Su tuttobiciweb scriviamo di ciclismo, ma questa mattina mentre ero in sella alla mia bici non riuscivo a smettere di pensare ai fatti di cronaca che la stanno facendo da padrone in questi giorni.
Mentre pedalavo mi rimbombavano in testa le parole di Elena, la sorella di Giulia Cecchettin: “Filippo Turetta viene spesso definito come mostro invece mostro non è. Un mostro è un'eccezione, una persona esterna alla società, una persona della quale la società non deve prendersi la responsabilità. E invece la responsabilità c'è. […] La cultura dello stupro è ciò che legittima ogni comportamento che va a ledere la figura della donna, a partire dalle cose a cui talvolta non viene nemmeno data importanza ma che di importanza ne hanno eccome, come il controllo, la possessività, il catcalling”.
Uella, che bella! Ti fa bene pedalare... Sapete quante volte mi è successo di uscire in bici vestita in lycra e ricevere apprezzamenti per il mio lato B? Ho perso il conto. O di evitare certi orari e zone perchè poco sicuri? Ai miei compagni di allenamento uomini non credo sia mai successo, se non per evitare il traffico di punta e i vaffa degli automobilisti. Per quelli non esiste differenza di genere. Ci odiano tutti, maschi e femmine indistintamente.
Io in bici da sola non ci vado più perchè ho paura. Mi capita di raccontarlo, ma fino ad oggi non credo di averlo mai scritto. Ho deciso di farlo perchè da donna e giornalista non posso restare indifferente alle parole di Elena. "Ditelo a quell’amico che controlla la propria ragazza, ditelo a quel collega che fa catcalling alle passanti, rendetevi ostili a comportamenti del genere accettati dalla società, che non sono altro che il preludio del femminicidio.

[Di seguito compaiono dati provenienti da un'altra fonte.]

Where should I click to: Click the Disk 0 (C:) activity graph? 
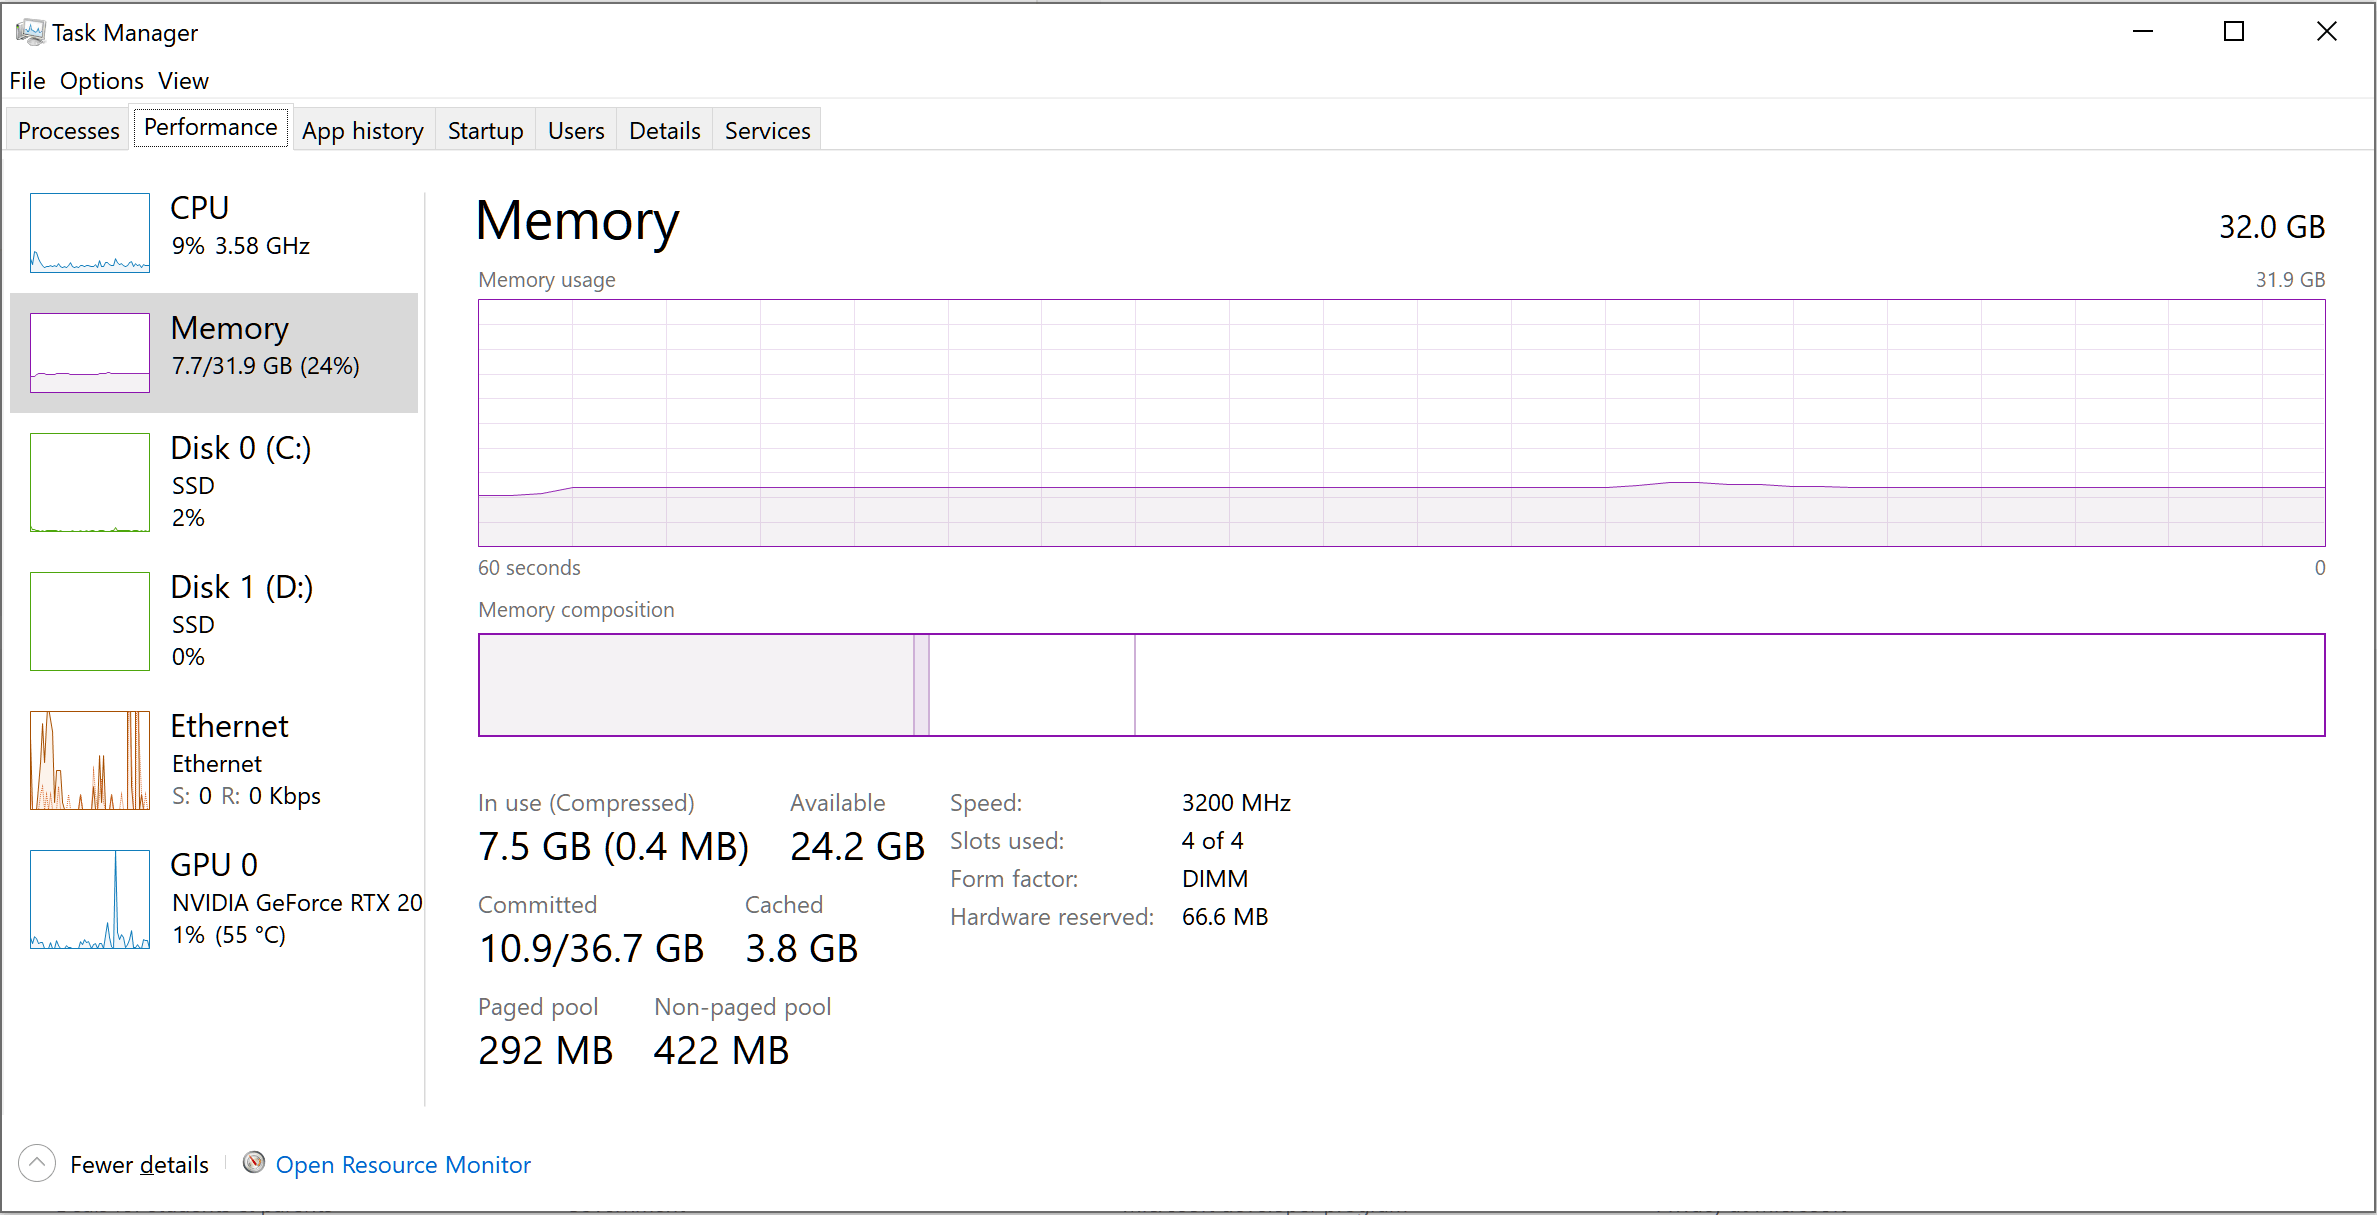[90, 482]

Serve un’educazione sessuale e affettiva capillare, serve insegnare che l’amore non è possesso. Bisogna finanziare i centri antiviolenza e bisogna dare la possibilità di chiedere aiuto a chi ne ha bisogno. Per Giulia non fate un minuto di silenzio, per Giulia bruciate tutto".

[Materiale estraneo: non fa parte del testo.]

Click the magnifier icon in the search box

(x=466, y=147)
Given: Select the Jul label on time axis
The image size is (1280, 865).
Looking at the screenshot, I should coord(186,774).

Il riferimento finale è alla poesia dell'attivista peruviana Cristina Torres Caceres, diventata virale, che si conclude così: Se domani sono io, mamma, se non torno domani, distruggi tutto. Se domani tocca a me, voglio essere l'ultima.
Giulia non è stata l'ultima, già oggi piangiamo un'altra donna uccisa da chi diceva di amarla. Diceva una bugia. “L’amore vero non umilia, non delude, non calpesta, non tradisce e non ferisce il cuore. L’amore non picchia, non urla e non uccide”. Trovo perfetta la definizione pronunciata da Gino, il papà di Giulia. Come la violenza stradale di cui ho scritto ad ogni incidente fatale a un ciclista, così quella di genere non si risolve con un articolo ma questa sera invece che scrivere di gare e premiazioni, volevo riflettere insieme a voi su questo tema. Nel nostro piccolo, anche attraverso lo sport e le parole che usiamo ogni giorno, possiamo cambiare le cose. È nostra responsabilità. A un bambino che cade e scoppia a piangere impariamo a non dire “Smettila di frignare come una femminuccia”, una bimba che attacca forte evitiamo di definirla “con le palle”.
Non so se questo pezzo abbia senso su un sito sportivo, ma se siete arrivati a leggere fin qui ho un ultimo messaggio. Per gli uomini: alle ragazze e signore con cui uscite in bici o incontrate per strada non rivolgete commenti inopportuni, non spingetele (se non ve lo chiedono e avete la confidenza per toccarle), proteggetele dall'aria se è il caso e non sentitevi feriti nell'orgoglio se vanno più forte di voi o, addirittura, vi staccano. Stateci accanto (se ci riuscite), ma lasciateci pedalare libere.